Hello Daylily Friends,
Today there has been considerable rain, and I am therefore unable to do much in the garden. So, I have decided to give you a history of what I have done with TET. PINK RUFFLED LOVE. During the summer of 2009 I was convinced that I had it converted. I'm showing a picture of the flower, and I'm also showing a picture of the pollen that there was on the anthers. You can see from looking at the pollen that there were a number of pollens that measured 14-15 in size. Unfortunately, there were also many diploid pollens that were 10 or less in size. The result was that I was unable to use TET. PINK RUFFLED LOVE in my tetraploid pollination program. So, I decided to treat it again. You may recall that TET. PINK RUFFLED LOVE is a Jesse Bomar daylily that was introduced back in 1996. It is only 18 inches in height, but it has a 6 inch flower. It is a rose color with a lovely halo in the eye with a green throat. The most important factor about this daylily is that it has a lovely flower, and that it is "dormant." May I again say that it is dormant.

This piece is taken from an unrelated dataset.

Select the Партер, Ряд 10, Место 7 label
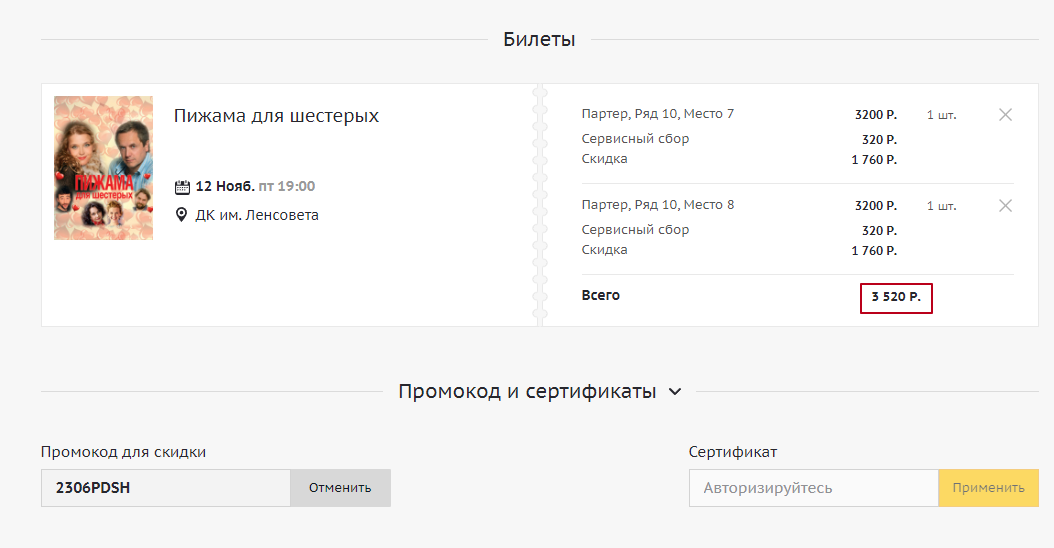This screenshot has height=548, width=1054. [x=658, y=114]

I actually cut the plant on Halloween day, October 31, 2009, and I am showing a picture of the plant when it was actually treated with Colchicine. I might add that it has been my experience that when a daylily is partially converted, it is then easier to treat the daylily a second time, and bring it to a full conversion. I have had this experience with several daylilies, and my most recent similar experience has been with TET. ESP. I had TET. ESP partially converted, and then when I treated it the second time it became a full tetraploid conversion.
On November 26, 2009, the plant had grown from its treatment stage, and required some trimming. I have found that if a treated daylily is not trimmed, then, the likelihood is that it will develop some form of "rot," and die. Even if the daylily is trimmed it can still develop rot, and die. Still, if the plant is trimmed, and if you are dealing with a smaller, visible growing point, your chances for success are materially improved. I like to use objects to accomplish the trimming that are clean, and that are not as likely to spread disease. After the trimming is complete I like to use a disinfectant powder that helps to diminish the likelihood of rot. I do not water the plant before or after it is trimmed, and I only use water when it appears that the plant has grown somewhat beyond its size at the time of trimming. If at all possible, do not water 5 days before trimming, and likewise do not water for at least 5 days after trimming. In my humble opinion, the process of trimming is the "most critical step" in converting a diploid to a tetraploid.
Now, here is a picture that I took this morning in the Greenhouse. As you can see from the picture, TET. PINK RUFFLED LOVE is of a nice size, and it is showing a scape. You would think that the process is complete. That is, just wait for the scape to bloom, and that will be the end of the story. This is not true. At this point the watering must be "conserved." Now that the plant is likely, fully converted, it is more prone to "blast." If the plant blasts, then the potential flower is lost, time is lost, and the gardener will have to wait much longer to see the process of his efforts. So, at this juncture, TET. PINK RUFFLED LOVE must receive a reduced amount of water to avoid any blasting. Also, the plant must be kept from the hot sunshine. There should be no damage to the plant roots, and every effort must be made to control thrips, aphids, spider mites, and gnats. This is not a small objective.
In a few weeks I will show a new flower on TET. PINK RUFFLED LOVE, and I will also again show the pollen.
You might think to yourself, why is Bill working with a diploid that is 18" in height. Well, I know that progress is made by taking a beautiful diploid, getting it converted, and then using it with a very tall tetraploid. I have the pollen parents already selected, and these plants have heights that are 35 to 38 inches. You may enjoy hearing "the rest of the story" as this spring progresses.